After all, we didn’t intentionally miss the synergistic effect combining immunotherapy and anti-angiogenic treatment. We did mention in our discussion “In recent years novel TKIs targeting VEGF signal pathway, such as axitinib, are emerging, and are advocated to be used in combination with immune checkpoint inhibitor (ICI) in high risk metastatic RCC. Yet the improvement is still far from satisfactory, since primary and secondary resistance are also commonly seen……”. Thank you for your suggestion, we modified our expression as follows: “Emerging evidence indicates that angiogenesis and immunosuppression frequently occur simultaneously in response to tumor microenvironment crosstalk.
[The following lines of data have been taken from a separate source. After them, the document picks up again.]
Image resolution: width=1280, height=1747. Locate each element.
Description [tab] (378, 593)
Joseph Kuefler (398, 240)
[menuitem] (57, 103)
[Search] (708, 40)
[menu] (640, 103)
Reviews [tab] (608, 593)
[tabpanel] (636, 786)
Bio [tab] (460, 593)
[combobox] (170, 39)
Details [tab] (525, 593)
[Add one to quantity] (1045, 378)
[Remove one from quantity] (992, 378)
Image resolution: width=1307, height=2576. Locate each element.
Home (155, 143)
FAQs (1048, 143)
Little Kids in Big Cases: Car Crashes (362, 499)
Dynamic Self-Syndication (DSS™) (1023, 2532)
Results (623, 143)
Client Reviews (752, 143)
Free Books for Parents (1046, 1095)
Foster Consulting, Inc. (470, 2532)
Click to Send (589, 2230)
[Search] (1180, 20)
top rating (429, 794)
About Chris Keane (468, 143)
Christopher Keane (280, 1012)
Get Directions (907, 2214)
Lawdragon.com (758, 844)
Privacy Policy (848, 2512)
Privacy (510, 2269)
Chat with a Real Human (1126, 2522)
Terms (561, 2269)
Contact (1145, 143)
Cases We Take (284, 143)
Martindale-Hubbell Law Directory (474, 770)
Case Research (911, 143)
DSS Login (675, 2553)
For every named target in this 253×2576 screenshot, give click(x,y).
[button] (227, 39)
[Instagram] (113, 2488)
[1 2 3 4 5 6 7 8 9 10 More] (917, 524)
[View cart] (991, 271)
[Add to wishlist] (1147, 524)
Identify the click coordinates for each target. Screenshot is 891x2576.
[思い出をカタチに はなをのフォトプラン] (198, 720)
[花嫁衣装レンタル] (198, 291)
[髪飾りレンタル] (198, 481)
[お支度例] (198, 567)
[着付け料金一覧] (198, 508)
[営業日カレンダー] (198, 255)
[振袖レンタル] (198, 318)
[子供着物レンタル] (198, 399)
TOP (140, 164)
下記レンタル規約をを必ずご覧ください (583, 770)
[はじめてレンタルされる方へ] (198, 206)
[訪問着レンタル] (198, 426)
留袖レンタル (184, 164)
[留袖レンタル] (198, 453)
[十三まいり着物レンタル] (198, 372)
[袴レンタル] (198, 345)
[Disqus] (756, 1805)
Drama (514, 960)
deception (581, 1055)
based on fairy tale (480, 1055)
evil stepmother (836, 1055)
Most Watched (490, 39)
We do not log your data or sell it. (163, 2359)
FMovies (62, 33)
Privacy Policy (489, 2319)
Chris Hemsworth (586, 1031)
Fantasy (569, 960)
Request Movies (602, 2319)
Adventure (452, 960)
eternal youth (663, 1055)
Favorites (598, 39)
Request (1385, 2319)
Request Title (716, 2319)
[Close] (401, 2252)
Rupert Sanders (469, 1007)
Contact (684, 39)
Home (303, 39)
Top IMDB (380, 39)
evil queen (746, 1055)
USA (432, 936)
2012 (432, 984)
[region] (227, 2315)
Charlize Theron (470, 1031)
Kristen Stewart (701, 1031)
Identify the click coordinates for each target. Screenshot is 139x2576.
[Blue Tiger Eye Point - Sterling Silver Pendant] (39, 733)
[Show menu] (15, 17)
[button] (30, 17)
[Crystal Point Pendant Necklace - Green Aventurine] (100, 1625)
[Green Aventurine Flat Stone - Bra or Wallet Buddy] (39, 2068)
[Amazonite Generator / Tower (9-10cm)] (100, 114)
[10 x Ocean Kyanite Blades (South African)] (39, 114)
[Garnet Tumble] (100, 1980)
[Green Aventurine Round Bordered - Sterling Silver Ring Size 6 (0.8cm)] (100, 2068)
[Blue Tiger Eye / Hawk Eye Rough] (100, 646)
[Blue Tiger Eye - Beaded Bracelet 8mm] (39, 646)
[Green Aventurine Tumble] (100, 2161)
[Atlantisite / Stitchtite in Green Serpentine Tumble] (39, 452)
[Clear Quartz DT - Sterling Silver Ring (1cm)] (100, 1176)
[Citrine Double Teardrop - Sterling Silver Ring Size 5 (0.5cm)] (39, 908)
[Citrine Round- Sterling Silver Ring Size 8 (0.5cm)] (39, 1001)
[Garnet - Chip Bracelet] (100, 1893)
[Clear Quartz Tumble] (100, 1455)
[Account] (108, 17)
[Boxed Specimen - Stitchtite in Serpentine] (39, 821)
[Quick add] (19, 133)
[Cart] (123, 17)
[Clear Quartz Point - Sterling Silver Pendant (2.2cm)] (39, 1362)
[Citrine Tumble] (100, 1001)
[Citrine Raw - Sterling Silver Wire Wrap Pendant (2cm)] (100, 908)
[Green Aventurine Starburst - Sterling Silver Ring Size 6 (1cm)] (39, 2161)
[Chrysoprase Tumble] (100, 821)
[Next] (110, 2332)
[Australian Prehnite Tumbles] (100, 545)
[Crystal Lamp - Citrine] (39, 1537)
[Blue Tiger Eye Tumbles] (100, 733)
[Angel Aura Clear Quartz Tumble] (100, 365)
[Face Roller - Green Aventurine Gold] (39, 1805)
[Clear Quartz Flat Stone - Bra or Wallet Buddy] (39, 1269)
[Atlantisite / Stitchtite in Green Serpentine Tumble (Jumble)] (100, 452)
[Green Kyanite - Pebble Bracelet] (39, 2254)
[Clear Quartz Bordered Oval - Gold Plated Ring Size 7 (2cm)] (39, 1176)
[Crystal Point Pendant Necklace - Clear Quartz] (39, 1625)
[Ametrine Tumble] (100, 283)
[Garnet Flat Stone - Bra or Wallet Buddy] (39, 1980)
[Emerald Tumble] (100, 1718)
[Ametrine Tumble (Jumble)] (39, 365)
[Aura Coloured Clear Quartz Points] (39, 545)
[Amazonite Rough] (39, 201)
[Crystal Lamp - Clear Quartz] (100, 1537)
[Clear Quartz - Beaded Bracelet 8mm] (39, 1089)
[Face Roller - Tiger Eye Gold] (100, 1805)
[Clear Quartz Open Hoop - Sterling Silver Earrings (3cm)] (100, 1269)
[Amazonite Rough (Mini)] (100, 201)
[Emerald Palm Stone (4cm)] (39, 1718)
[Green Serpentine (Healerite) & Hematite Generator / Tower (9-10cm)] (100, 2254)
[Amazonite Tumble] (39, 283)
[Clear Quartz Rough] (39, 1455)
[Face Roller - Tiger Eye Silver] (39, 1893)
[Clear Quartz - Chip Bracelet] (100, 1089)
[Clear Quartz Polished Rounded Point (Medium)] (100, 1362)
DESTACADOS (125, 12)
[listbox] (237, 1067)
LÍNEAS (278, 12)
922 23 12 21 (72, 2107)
Accordingly, strategies combining anti-angiogenic therapy and immunotherapy seem to have the potential to tip the balance of the tumor microenvironment and improve treatment response. In recent years novel TKIs targeting VEGF signal pathway, such as axitinib, are advocated to be used in combination with immune checkpoint inhibitor (ICI) in high risk metastatic RCC. Yet the improvement is still limited, since primary and secondary resistance are also commonly seen. So we try to explore other alternative treatments which would also complement anti-angiogenesis therapy and improve survival.”

Author Response File: Author Response.docx

Round 2

Reviewer 2 Report

The authors have clarified several of the questions I raised in my previous review. Most of the major problems have been addressed by this revision.